Со стола перестаёт капать.

Владик спускает ноги на пол, долго думает:

– А вспомни, каким нас юмором кормили. Каким? Эстрадники нас считали за быдло. Да так и всегда с нами. И правильно, ржать от их шуток не надо. «Растворимый кофе поступил на базу. Поступил на базу, растворился сразу». Это, надо понимать, критика.

– Память была молодая, – поддерживаю я. – Вот тоже такое, помнишь? «Раз я в парикмахерску зашёл побриться, там меня царапала долго ученица. Я сижу и плачу, кровь с меня (с меня, Владик, слышь, это ж бабелизм) кровь с меня течёт. А она мне: тише, я сдаю зачёт».

– И как же мы выжили? – спрашивает Владик – Как? Отвечаю: спасала классика! Классики с большой буквы. Иллюстрации классики в журнале «Огонёк» вешали на стену. «Алёнушка», «Три богатыря», «Меншиков в Берёзове», «Над вечным покоем вечерний звон». Так называю.

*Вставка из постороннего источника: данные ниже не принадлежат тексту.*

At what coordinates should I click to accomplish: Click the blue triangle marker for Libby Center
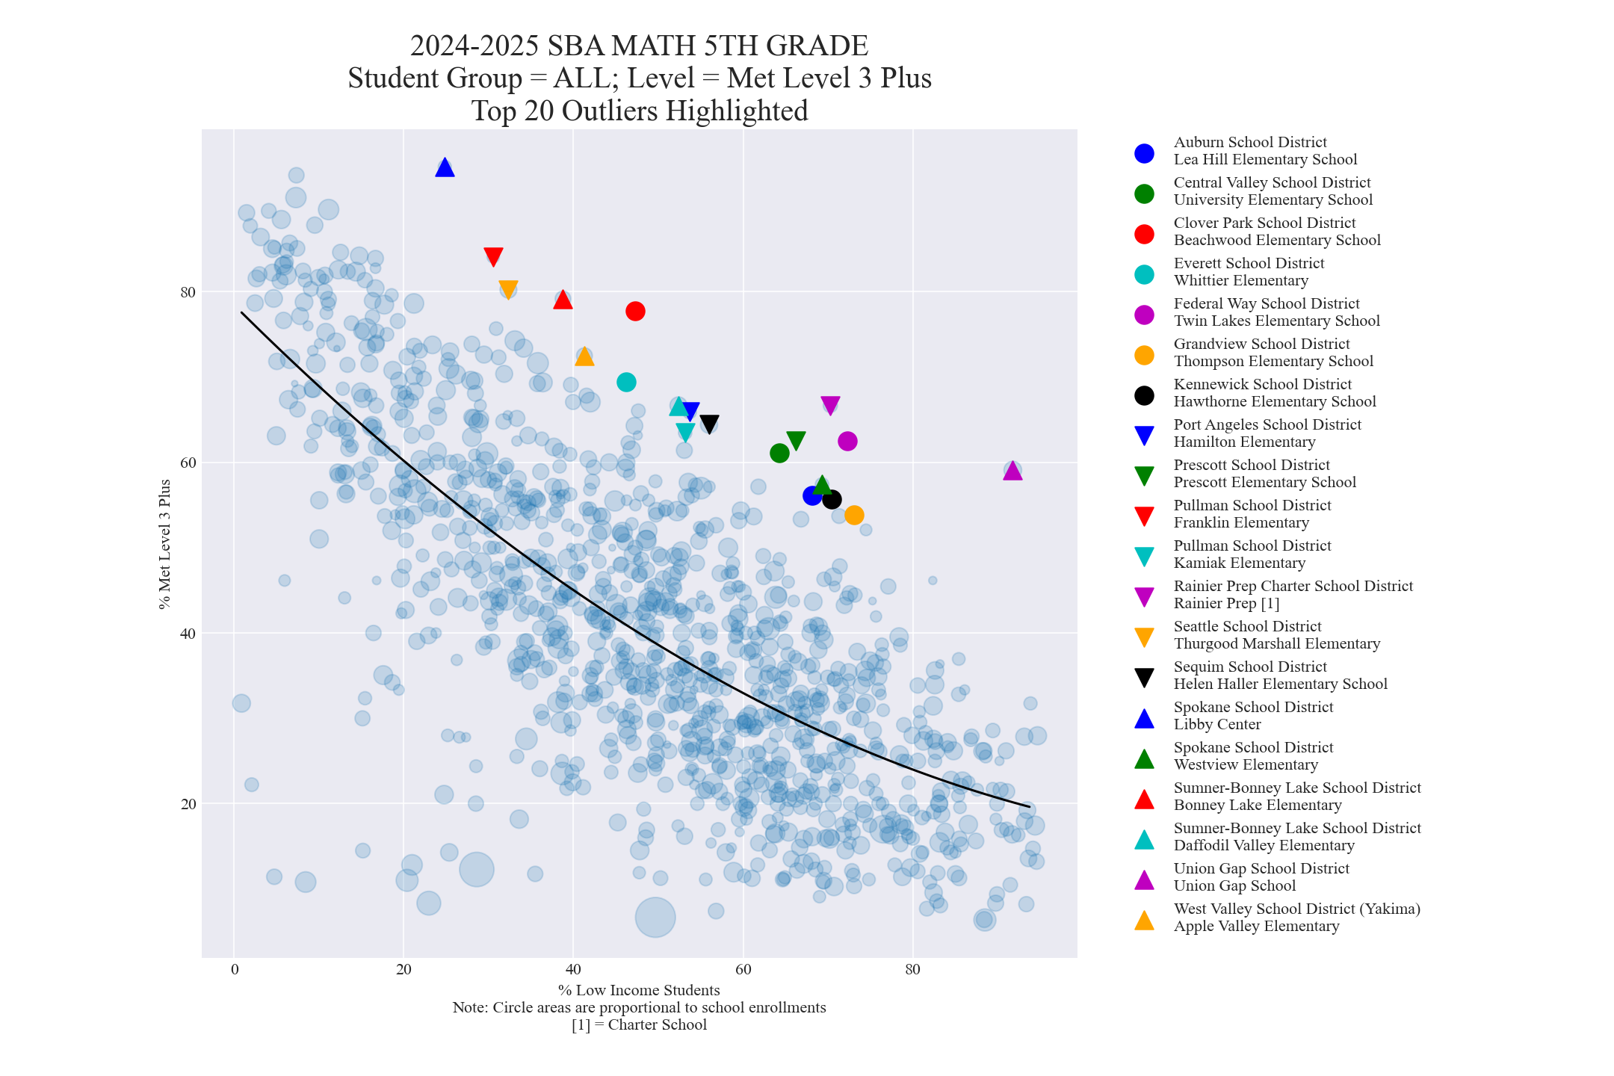tap(445, 167)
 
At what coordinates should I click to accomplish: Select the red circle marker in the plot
tap(635, 311)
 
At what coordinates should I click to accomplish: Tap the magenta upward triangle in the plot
tap(1012, 471)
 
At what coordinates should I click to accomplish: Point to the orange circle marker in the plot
tap(854, 515)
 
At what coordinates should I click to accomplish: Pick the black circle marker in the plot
tap(832, 499)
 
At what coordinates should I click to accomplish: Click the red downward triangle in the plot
tap(493, 256)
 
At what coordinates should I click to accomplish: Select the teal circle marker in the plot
tap(626, 382)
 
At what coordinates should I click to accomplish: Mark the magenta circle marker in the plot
tap(847, 441)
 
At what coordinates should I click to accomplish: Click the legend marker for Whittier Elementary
tap(1144, 273)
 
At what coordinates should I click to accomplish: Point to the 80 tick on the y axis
tap(188, 292)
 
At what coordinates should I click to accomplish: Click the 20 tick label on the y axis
tap(188, 804)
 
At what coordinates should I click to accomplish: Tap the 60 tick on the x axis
tap(743, 970)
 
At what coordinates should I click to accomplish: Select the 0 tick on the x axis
tap(235, 970)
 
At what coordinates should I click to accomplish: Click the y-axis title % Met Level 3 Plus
tap(165, 544)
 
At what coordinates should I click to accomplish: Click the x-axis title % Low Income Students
tap(639, 991)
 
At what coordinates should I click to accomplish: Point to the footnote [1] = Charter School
tap(639, 1025)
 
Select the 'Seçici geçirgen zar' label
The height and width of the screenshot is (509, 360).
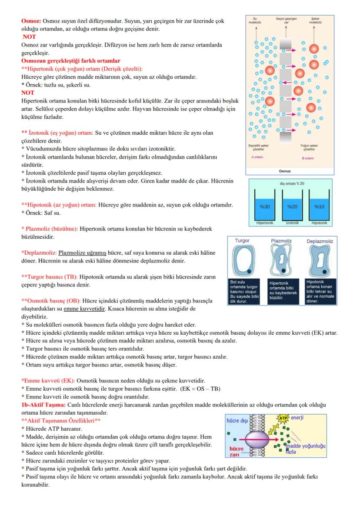(x=285, y=20)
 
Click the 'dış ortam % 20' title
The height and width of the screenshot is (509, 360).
(x=292, y=183)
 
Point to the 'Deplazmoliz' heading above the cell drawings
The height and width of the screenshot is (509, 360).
(x=320, y=240)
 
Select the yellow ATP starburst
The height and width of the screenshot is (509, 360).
(x=283, y=419)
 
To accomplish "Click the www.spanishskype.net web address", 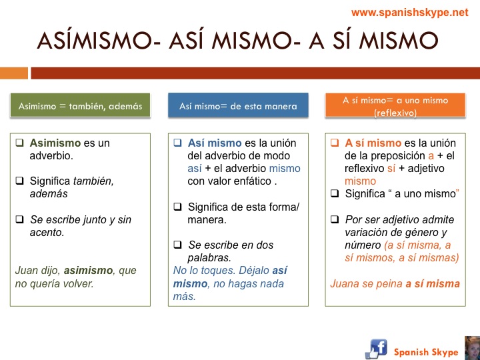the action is pyautogui.click(x=409, y=13).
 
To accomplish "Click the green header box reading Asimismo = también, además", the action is pyautogui.click(x=80, y=105).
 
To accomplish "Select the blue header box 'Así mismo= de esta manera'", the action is pyautogui.click(x=238, y=105).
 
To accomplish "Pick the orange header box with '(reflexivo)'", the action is pyautogui.click(x=395, y=105).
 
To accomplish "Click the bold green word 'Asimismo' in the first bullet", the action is pyautogui.click(x=55, y=143).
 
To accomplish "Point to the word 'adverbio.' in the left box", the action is pyautogui.click(x=51, y=156).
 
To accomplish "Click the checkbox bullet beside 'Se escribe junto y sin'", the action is pyautogui.click(x=19, y=219).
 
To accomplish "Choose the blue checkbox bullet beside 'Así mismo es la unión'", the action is pyautogui.click(x=177, y=143).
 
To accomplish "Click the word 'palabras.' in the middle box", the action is pyautogui.click(x=209, y=258).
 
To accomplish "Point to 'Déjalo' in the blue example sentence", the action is pyautogui.click(x=254, y=271).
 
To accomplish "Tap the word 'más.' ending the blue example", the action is pyautogui.click(x=184, y=296).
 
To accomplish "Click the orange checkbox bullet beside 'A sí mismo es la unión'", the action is pyautogui.click(x=335, y=143).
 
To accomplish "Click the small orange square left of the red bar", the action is pyautogui.click(x=14, y=73).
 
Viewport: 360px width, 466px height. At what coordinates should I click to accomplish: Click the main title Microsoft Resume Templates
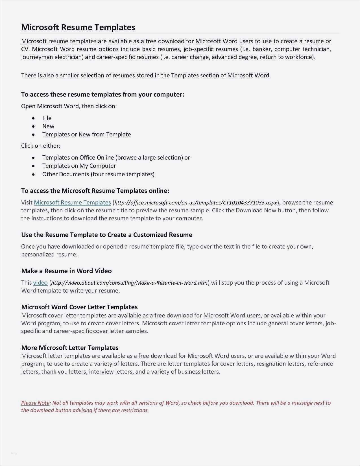[x=78, y=27]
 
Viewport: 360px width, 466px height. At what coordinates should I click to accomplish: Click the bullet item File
[x=47, y=118]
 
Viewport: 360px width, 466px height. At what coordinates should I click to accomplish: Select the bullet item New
[x=48, y=126]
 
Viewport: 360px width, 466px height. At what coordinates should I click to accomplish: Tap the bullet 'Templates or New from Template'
[x=86, y=134]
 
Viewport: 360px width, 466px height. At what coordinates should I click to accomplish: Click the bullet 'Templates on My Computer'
[x=79, y=166]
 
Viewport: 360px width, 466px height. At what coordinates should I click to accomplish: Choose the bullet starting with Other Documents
[x=98, y=174]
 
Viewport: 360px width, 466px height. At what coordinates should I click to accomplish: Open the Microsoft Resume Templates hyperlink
[x=72, y=202]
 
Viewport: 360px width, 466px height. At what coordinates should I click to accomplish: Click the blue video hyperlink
[x=40, y=283]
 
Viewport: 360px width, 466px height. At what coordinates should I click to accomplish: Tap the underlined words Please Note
[x=35, y=403]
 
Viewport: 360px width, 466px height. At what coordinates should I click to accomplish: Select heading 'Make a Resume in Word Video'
[x=66, y=271]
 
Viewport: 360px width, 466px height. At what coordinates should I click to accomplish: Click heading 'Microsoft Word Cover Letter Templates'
[x=79, y=307]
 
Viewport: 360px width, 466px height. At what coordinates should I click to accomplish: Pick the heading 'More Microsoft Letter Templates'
[x=70, y=348]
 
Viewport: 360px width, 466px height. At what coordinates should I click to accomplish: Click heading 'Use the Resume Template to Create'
[x=106, y=235]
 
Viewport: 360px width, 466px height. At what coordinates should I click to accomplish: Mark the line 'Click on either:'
[x=41, y=146]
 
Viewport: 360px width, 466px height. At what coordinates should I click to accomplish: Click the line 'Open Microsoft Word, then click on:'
[x=69, y=106]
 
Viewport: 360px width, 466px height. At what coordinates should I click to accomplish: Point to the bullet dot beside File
[x=34, y=118]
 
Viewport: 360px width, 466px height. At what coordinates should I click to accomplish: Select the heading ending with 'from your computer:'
[x=102, y=94]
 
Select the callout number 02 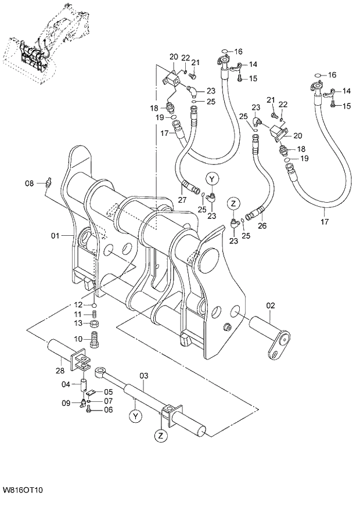(x=270, y=305)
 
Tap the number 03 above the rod (x=144, y=376)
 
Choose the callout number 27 (x=182, y=200)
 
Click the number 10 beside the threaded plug (x=78, y=339)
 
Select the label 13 (x=78, y=323)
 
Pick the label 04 (x=66, y=384)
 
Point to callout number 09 (x=66, y=403)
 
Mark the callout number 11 (x=78, y=314)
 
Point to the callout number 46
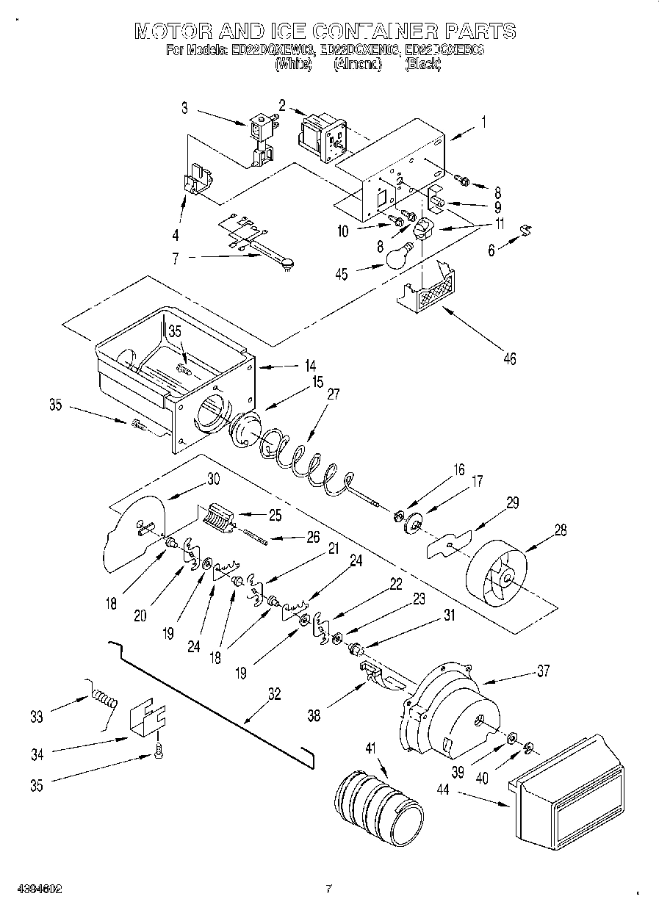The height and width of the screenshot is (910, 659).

– «Троица»! А в литературе! Пушкин, Тютчев, Гончаров! Вот от этого классику сейчас и убивают. Загоняют в чёрную клетку квадратную. При Советах не сообразили убить, сейчас догоняют.

Владик снова перебирает листы с рисунками.

– Не знаю, чего совершу я, но небесный замысел есть. Один. Портрет.

– Конечно, Наташа?

– Да. У окна. Смотрит не сюда вот, – показывает на своё лицо, – а уже в другое пространство. В какое, мне не дано. Поэтому, конечно, страшусь.

– Пить будешь, так, конечно, страшно. Извини, конечно.

– Чего извинять, всё правильно.

Владик наступает в лужицу и уходит из комнаты, оставляя на полу следы босых ног.